I'm using this mosaic tile as a backsplash in our bathroom.


enter image description here

The gold spacers are a thin metal on top of another substance. The first three appeared to have some kind of ceramic under the gold facade and cut just fine with the wet saw. But two of the sheets have some kind of black rubber underneath instead, and the wet saw simply won't cut it. It cuts a bit on the edges, but once it's fully in there it simply won't push any further.

enter image description here

I'm hoping I'm just missing some pro technique here. The only option I could come up with was to cut each tile on the wet saw, then cut the rubber/gold on a table saw. That does NOT sound like a recipe for achieving a straight cut, but it's all I've got. Suggestions?

  • Do you have a tile saw where the blade is on the bottom and you have to push the tile through the blade?
    – JPhi1618
    Sep 20, 2021 at 21:05
  • Yes, it's this guy. portercable.com/products/power-tools/saws/tile-saws/…
    – grovberg
    Sep 20, 2021 at 21:06
  • Oh, thats interesting. Its a table saw style, but it has a moving deck so you don't have to slide the tile over the deck. That's a good design for a lot of use cases.
    – JPhi1618
    Sep 20, 2021 at 21:11

1 Answer 1


First, I have never cut this type of tile before, so this is just an unproven idea.

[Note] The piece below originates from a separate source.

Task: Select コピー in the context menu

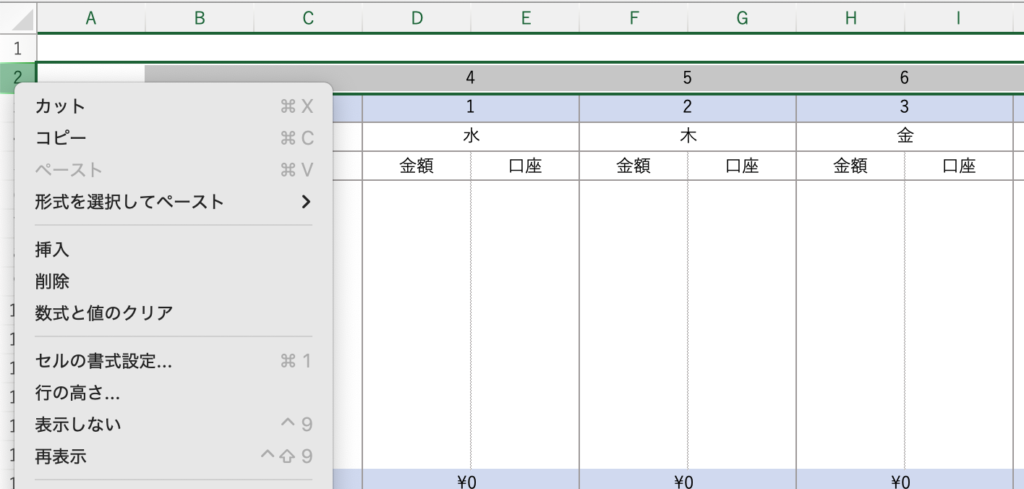Action: [x=61, y=138]
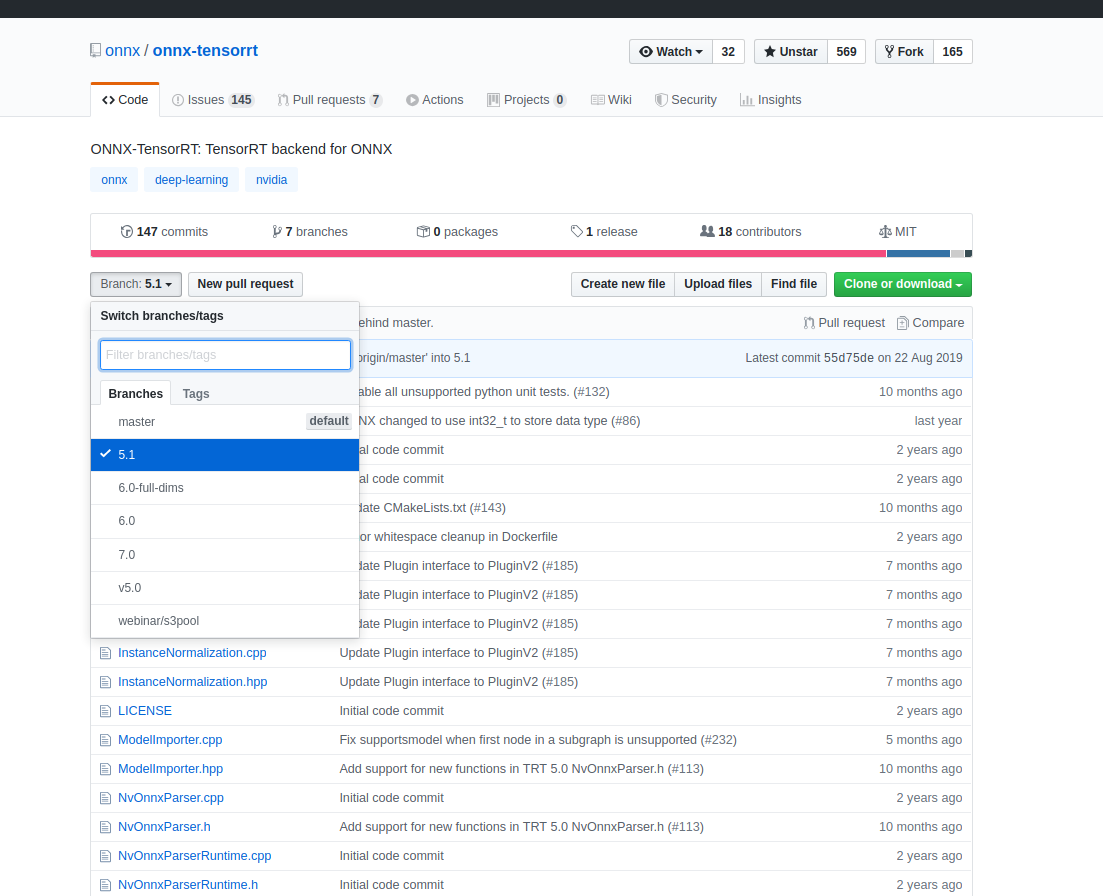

As you know, a tile saw doesn't have any teeth. Its just an abrasive wheel, so it will only cut through hard materials. The rubber on your tile, which is cooled by the water of the saw, just isn't what the blade is made for. The only thing the blade can really do is melt/grind through it.

What I would do is mark the cut line with masking tape on the front and back and then use a razor knife to cut a 1/4" channel in the rubber for the blade to run through. Then turn the tile over and cut.

Actually, just trying to cut the tile upside down might work and allow the blade to push the rubber up and out of the way, but the accuracy of the cut on the small gold pieces might suffer. I'd probably stick to cutting a channel out of the rubber when working with $20 tiles.

I bet an overhead style tile saw would just power through it, but I get that those are big and expensive and not worth it for smaller DIY jobs.

  • 1
    I was thinking of post-cutting the rubber, but now that I look at the pic more closely, I agree, pre-cutting is the way to go. If not cutting an actual channel at least get a sharp blade in there to cut the rubber, hopefully allowing the tile-saw blade to push it out of the way to get to the ceramic. If there is a 5" section that needs to be cut off, make a couple of practice runs at 1" increments, just to hone the technique without destroying expensive tile sheets.